WHAT THE TASK REQUIRES » Print every line below exactly as written, but leave the pictures behind.

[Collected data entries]
□ □ □

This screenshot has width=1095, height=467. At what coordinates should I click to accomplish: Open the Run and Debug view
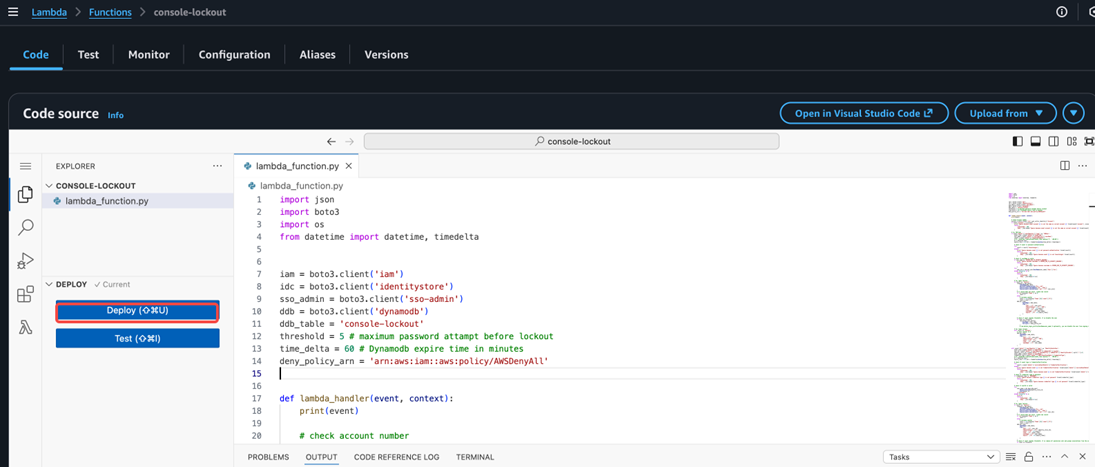(26, 261)
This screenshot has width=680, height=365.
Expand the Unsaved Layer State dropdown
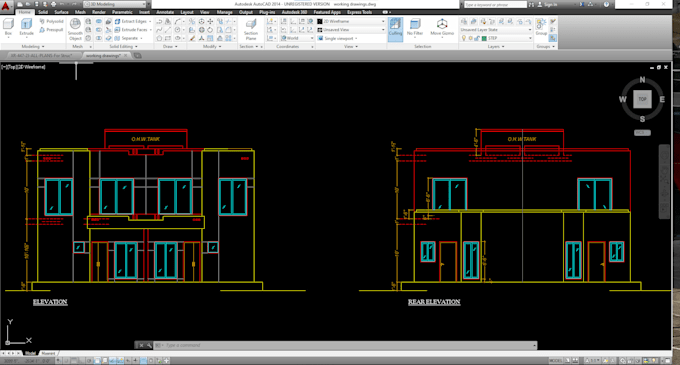click(x=496, y=29)
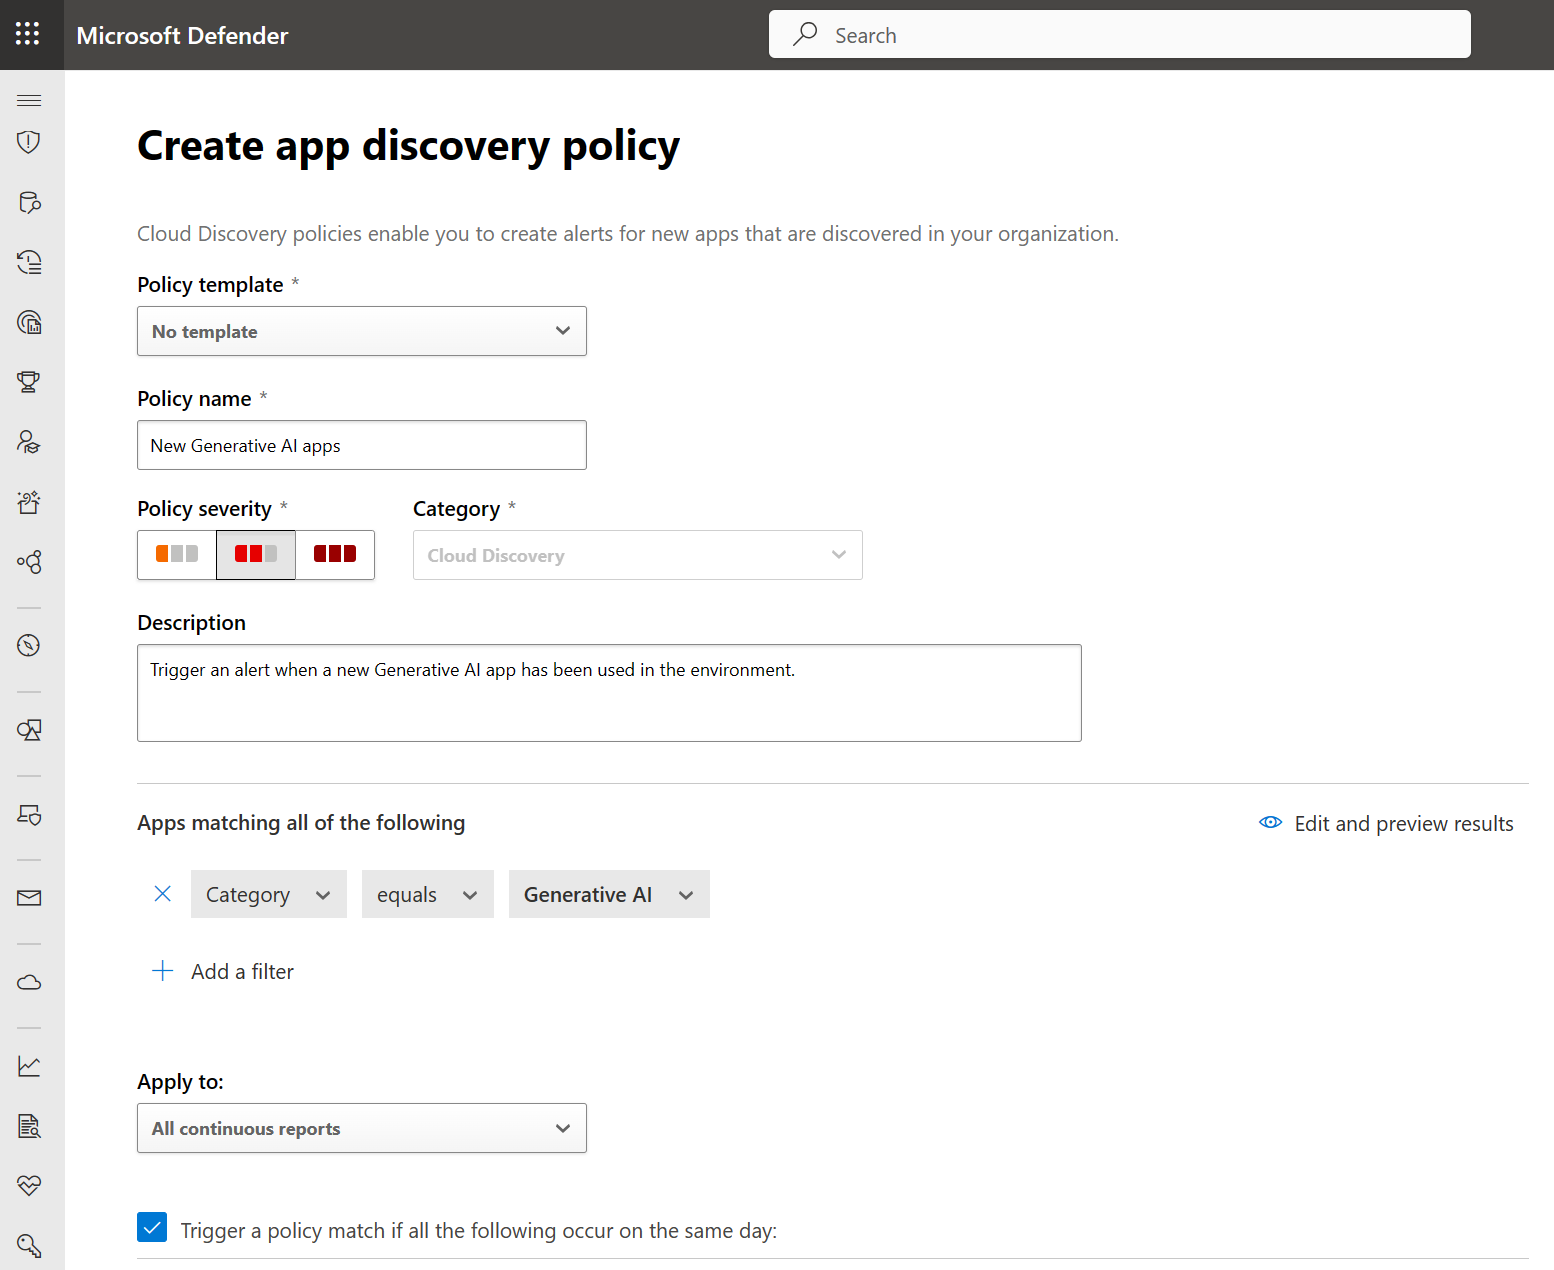Open the reports chart icon in sidebar
1554x1270 pixels.
pos(29,1066)
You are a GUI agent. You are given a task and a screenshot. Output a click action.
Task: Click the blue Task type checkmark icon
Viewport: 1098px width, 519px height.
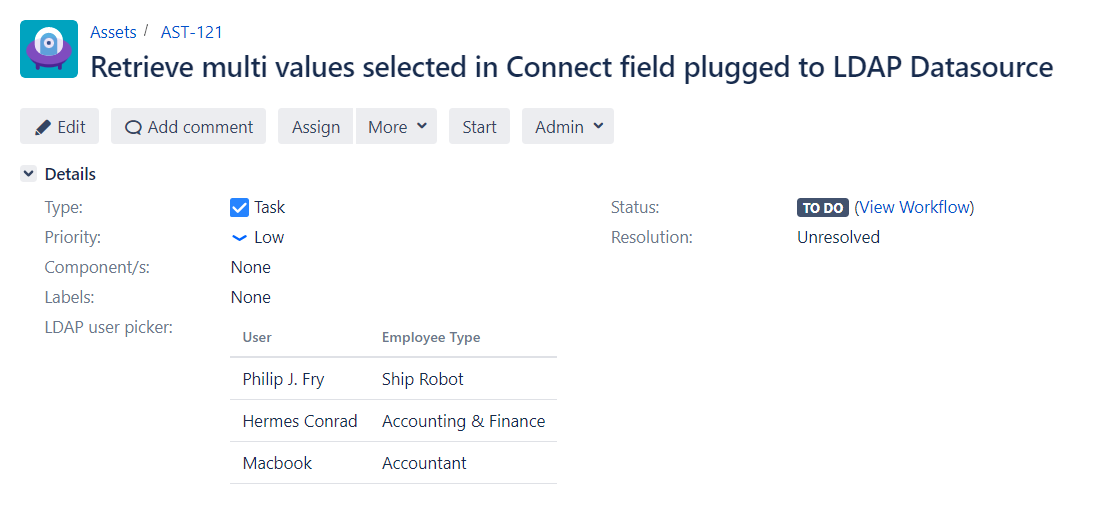239,207
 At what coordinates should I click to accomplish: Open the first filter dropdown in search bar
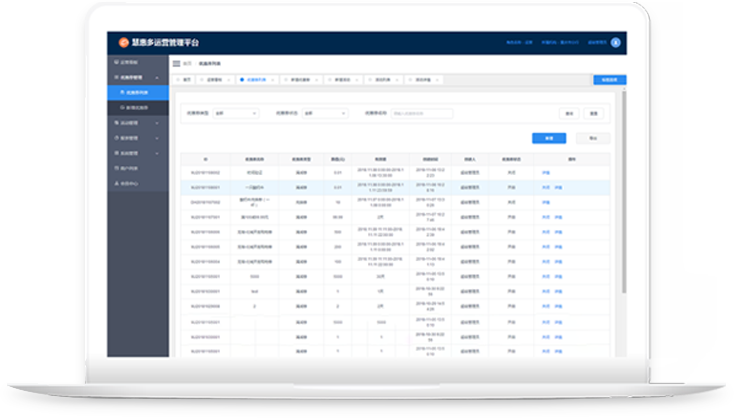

□ □ □

TASK RESPONSE »
This screenshot has width=1095, height=467. At what coordinates should I click to accomplish: Open the Run and Debug view
(26, 261)
This screenshot has width=680, height=365.
Expand the Unsaved Layer State dropdown
click(x=496, y=29)
Open the reports chart icon in sidebar
1554x1270 pixels.
pos(29,1066)
You are a GUI agent. You are given a task and a screenshot. Output a click action.
Task: Click the blue Task type checkmark icon
Viewport: 1098px width, 519px height.
239,207
 At what coordinates should I click to accomplish: Open the first filter dropdown in search bar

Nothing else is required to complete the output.